DOCUMENT:
☆ ☆ ☆ ☆ ☆ ☆ ☆

What are equivalent atoms?

Answer 18

Those in identical chemical environments. Usually due to symmetry within the molecule

Question 19

Why do chemical shifts vary from machine to machine?

Answer 19

Because the value of the external magnetic field that causes a particular proton to resonate depends on the radio frequency that the NMR spectrum uses

Question 20

What helps to avoid the problem of the chemical shifts varying from machine to machine?

Answer 20

The use of a reference compound (TMS) and a scale for chemical shift without units (the delta scale)

Question 21

Due to the fact that chemical shifts are so small what do we do?

Answer 21

Multiply the actual differences by 10^6 and quote the units of the scale as parts per million (ppm)

Question 22

Why would a low resolution NMR spectrum of ethanol show three different absorptions?

Answer 22

Because the ethanol molecule contains three sets of 1H atoms, each in a different chemical environment

Question 23

The three absorptions of ethanol can be thought of as signal A (CH3) B (CH2) and C (OH). What is the order of decreasing chemical shifts and why?

Answer 23

Signal C has the largest chemical shift as the 1H atom is directly bonded to an electronegative atom (OH)

☆ ☆ ☆ ☆ ☆ ☆ ☆

DATA EXCERPT:
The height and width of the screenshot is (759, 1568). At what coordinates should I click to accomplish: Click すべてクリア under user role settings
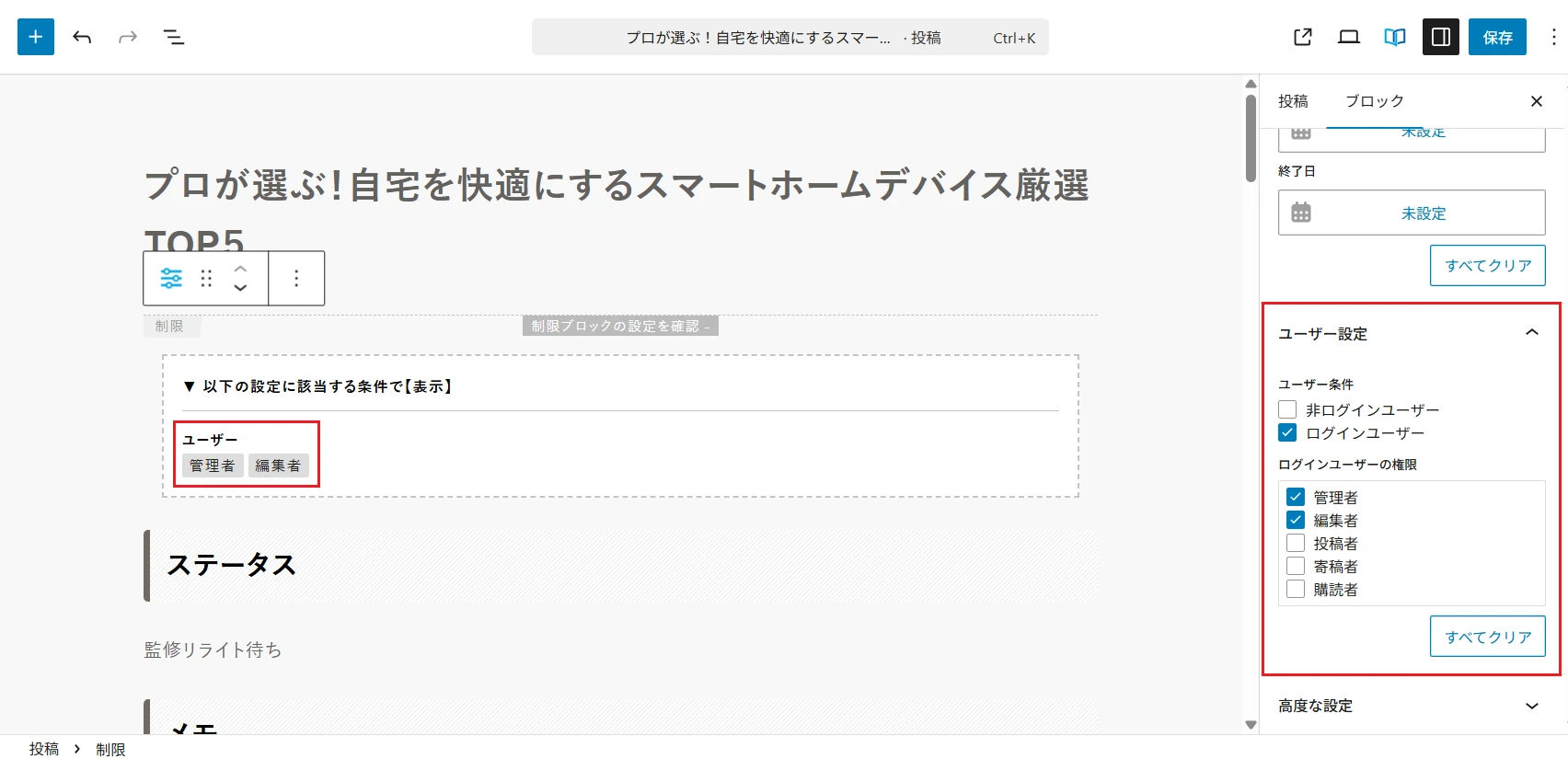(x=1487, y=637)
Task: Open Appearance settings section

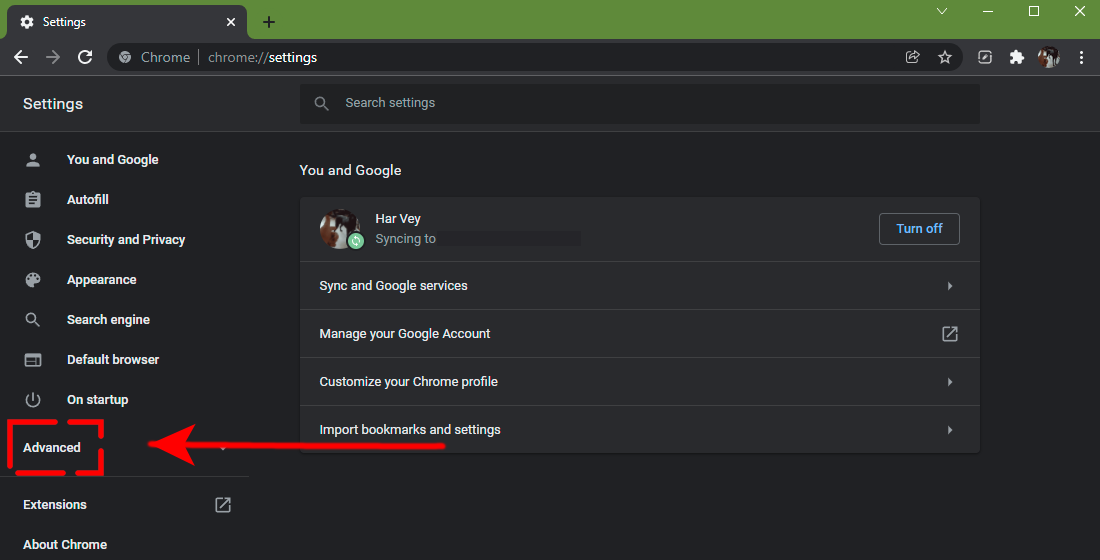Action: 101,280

☆ ☆ ☆ ☆ ☆ ☆ ☆

WRITTEN INSTRUCTION 1:
Decide whether each statement agrees with the NMR text, answering yes or no and quoting the deciding words: (a) TMS serves as a reference compound. (b) The actual differences in chemical shift are multiplied by 10^3. (c) In ethanol, signal A has the largest chemical shift.
WRITTEN INSTRUCTION 2:
Write out the part of the NMR text starting with "Due to the fact" and going on through "per million (ppm)".
The material has no connection to the NMR text.

ANSWER 1:
(a) Yes: "The use of a reference compound (TMS)"
(b) No: "Multiply the actual differences by 10^6"
(c) No: "Signal C has the largest chemical shift"

ANSWER 2:
Due to the fact that chemical shifts are so small what do we do?

Answer 21

Multiply the actual differences by 10^6 and quote the units of the scale as parts per million (ppm)